● What you need to do:
Could you reproduce, word for word, everything below from the line containing "Viewport: 1258px width, 1416px" down to the line containing "You are a computer-use agent. Screen dimensions: 661x322", with both of those lines included and no others?

● Supplied data:

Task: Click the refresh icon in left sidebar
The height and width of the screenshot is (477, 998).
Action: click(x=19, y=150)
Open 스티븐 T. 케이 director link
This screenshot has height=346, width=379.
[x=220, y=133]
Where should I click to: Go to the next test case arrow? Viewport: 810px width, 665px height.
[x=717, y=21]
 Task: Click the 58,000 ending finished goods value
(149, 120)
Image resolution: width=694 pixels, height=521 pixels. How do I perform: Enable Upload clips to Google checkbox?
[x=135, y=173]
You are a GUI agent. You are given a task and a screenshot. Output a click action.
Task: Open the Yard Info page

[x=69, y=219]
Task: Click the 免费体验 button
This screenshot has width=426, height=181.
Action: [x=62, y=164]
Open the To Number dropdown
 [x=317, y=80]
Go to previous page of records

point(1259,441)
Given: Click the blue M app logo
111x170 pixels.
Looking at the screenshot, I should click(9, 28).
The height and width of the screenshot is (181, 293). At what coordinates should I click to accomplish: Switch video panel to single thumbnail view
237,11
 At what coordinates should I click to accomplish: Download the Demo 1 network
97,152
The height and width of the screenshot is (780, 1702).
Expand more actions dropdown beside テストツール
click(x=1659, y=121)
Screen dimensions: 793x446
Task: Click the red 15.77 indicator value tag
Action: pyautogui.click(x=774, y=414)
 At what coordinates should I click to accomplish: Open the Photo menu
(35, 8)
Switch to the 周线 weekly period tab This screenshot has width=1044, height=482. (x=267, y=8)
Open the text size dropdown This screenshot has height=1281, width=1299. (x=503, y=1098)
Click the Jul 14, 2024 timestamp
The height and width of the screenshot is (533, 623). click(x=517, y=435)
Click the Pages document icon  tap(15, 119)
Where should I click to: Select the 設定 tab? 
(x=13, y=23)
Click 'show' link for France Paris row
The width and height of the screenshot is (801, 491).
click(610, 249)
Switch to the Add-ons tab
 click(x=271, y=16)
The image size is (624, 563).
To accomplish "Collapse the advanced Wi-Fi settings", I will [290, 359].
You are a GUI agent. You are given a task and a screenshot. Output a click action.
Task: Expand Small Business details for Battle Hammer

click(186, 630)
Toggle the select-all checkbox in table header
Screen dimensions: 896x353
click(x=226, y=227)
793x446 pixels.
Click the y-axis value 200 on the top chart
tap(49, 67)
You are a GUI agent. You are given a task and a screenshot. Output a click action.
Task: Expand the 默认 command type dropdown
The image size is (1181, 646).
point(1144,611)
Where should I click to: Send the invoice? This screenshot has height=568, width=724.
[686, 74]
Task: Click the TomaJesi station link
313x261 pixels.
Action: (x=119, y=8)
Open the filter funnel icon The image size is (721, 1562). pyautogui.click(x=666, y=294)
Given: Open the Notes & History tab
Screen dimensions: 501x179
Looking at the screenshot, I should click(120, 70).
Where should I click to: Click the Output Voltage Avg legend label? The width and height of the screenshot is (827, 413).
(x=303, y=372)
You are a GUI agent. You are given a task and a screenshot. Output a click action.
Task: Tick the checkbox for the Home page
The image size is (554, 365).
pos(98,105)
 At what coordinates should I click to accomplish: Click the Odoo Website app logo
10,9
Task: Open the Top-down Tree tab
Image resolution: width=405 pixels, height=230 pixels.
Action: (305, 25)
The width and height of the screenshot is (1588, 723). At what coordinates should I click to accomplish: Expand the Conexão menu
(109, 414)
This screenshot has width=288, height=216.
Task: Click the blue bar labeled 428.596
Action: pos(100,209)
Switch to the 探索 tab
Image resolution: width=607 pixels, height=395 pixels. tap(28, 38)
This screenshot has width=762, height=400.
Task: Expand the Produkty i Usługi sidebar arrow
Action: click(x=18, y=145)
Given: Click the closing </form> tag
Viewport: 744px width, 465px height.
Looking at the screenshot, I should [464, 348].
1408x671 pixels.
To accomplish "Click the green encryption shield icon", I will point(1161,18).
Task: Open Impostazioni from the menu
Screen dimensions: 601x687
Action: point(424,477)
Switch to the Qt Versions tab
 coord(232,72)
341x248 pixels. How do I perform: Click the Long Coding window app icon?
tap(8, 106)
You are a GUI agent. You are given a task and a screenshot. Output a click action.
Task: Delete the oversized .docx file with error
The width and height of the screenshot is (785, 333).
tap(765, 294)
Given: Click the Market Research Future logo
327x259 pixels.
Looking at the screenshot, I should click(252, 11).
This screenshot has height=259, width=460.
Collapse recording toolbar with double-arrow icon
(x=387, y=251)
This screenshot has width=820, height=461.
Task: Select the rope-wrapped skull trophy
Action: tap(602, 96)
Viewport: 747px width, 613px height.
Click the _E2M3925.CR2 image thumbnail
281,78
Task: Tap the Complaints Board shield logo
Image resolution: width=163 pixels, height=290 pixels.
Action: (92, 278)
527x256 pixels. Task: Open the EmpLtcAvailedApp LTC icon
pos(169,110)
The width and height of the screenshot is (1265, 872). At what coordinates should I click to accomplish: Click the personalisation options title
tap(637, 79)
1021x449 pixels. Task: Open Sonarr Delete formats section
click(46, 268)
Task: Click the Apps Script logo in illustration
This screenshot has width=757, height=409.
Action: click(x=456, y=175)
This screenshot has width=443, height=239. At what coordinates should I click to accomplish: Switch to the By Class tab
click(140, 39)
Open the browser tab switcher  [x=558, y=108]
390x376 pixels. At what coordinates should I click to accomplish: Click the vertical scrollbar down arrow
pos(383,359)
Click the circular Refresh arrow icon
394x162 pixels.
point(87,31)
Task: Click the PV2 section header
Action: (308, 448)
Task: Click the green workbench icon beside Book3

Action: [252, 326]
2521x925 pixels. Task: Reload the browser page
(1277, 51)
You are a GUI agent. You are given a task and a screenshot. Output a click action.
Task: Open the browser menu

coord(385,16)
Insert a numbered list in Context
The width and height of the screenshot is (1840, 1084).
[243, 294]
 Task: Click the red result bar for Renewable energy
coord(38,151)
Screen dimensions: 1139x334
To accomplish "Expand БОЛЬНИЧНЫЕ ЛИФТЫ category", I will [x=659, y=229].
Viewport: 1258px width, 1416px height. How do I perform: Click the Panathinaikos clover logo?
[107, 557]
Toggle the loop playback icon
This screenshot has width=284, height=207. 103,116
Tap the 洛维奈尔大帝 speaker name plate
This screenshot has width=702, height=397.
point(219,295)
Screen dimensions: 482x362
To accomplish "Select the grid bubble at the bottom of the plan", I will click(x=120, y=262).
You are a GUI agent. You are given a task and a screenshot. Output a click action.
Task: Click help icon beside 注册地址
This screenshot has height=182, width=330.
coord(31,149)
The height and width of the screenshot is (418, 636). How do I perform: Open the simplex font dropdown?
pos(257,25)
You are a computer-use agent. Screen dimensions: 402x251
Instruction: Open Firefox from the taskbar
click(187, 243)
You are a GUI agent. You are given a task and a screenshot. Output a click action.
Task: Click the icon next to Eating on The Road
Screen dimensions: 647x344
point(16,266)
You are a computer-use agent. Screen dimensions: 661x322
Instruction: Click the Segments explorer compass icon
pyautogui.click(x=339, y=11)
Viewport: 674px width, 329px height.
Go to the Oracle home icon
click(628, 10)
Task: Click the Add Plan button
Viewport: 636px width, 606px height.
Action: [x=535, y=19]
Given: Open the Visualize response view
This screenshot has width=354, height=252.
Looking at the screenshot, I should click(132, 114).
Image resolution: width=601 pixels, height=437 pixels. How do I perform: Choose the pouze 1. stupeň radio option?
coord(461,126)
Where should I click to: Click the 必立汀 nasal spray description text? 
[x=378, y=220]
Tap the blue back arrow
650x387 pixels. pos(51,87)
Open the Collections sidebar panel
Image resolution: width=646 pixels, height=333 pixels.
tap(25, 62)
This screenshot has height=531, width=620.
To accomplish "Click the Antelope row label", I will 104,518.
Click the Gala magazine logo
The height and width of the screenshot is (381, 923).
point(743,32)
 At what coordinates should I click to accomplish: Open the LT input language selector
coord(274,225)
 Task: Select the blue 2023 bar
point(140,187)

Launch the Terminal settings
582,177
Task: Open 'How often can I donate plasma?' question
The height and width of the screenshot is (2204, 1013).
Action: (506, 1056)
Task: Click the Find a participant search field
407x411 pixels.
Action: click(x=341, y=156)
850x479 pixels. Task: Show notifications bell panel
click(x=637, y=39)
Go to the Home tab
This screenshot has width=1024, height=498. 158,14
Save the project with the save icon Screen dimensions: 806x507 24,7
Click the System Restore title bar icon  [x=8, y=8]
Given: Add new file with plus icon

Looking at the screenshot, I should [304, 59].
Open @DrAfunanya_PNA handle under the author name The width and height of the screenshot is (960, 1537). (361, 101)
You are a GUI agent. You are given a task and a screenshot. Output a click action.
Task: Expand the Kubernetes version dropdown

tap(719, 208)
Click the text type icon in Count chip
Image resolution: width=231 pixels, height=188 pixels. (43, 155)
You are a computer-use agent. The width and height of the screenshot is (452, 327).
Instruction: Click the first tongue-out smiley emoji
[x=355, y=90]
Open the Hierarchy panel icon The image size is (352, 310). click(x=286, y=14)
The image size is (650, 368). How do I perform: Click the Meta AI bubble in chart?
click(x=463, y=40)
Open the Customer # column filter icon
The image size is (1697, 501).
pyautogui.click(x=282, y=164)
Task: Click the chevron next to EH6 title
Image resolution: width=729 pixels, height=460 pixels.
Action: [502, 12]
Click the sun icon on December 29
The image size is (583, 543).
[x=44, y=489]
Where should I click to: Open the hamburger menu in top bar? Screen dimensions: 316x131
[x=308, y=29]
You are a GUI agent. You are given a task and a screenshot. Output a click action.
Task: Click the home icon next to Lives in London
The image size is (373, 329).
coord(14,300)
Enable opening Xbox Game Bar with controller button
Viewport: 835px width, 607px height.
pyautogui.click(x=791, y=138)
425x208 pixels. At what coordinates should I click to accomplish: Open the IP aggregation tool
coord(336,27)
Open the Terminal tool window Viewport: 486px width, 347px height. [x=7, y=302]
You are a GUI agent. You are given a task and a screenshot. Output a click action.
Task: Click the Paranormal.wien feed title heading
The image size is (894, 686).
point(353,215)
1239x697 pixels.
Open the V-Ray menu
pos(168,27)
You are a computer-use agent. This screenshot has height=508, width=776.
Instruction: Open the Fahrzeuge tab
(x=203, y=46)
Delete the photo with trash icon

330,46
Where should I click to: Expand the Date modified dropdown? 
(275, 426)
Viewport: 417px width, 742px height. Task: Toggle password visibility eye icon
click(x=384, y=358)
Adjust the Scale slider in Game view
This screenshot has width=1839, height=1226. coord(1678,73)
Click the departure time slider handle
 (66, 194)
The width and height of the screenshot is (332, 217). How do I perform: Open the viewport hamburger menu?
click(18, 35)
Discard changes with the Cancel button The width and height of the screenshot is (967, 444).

● Expected answer:
Viewport: 1258px width, 1416px height. How do I perform: Click the Panathinaikos clover logo?
[107, 557]
Toggle the loop playback icon
This screenshot has width=284, height=207. 103,116
Tap the 洛维奈尔大帝 speaker name plate
This screenshot has width=702, height=397.
point(219,295)
Screen dimensions: 482x362
To accomplish "Select the grid bubble at the bottom of the plan", I will click(x=120, y=262).
You are a GUI agent. You are given a task and a screenshot. Output a click action.
Task: Click help icon beside 注册地址
This screenshot has height=182, width=330.
coord(31,149)
The height and width of the screenshot is (418, 636). How do I perform: Open the simplex font dropdown?
pos(257,25)
You are a computer-use agent. Screen dimensions: 402x251
Instruction: Open Firefox from the taskbar
click(187, 243)
You are a GUI agent. You are given a task and a screenshot. Output a click action.
Task: Click the icon next to Eating on The Road
Screen dimensions: 647x344
point(16,266)
You are a computer-use agent. Screen dimensions: 661x322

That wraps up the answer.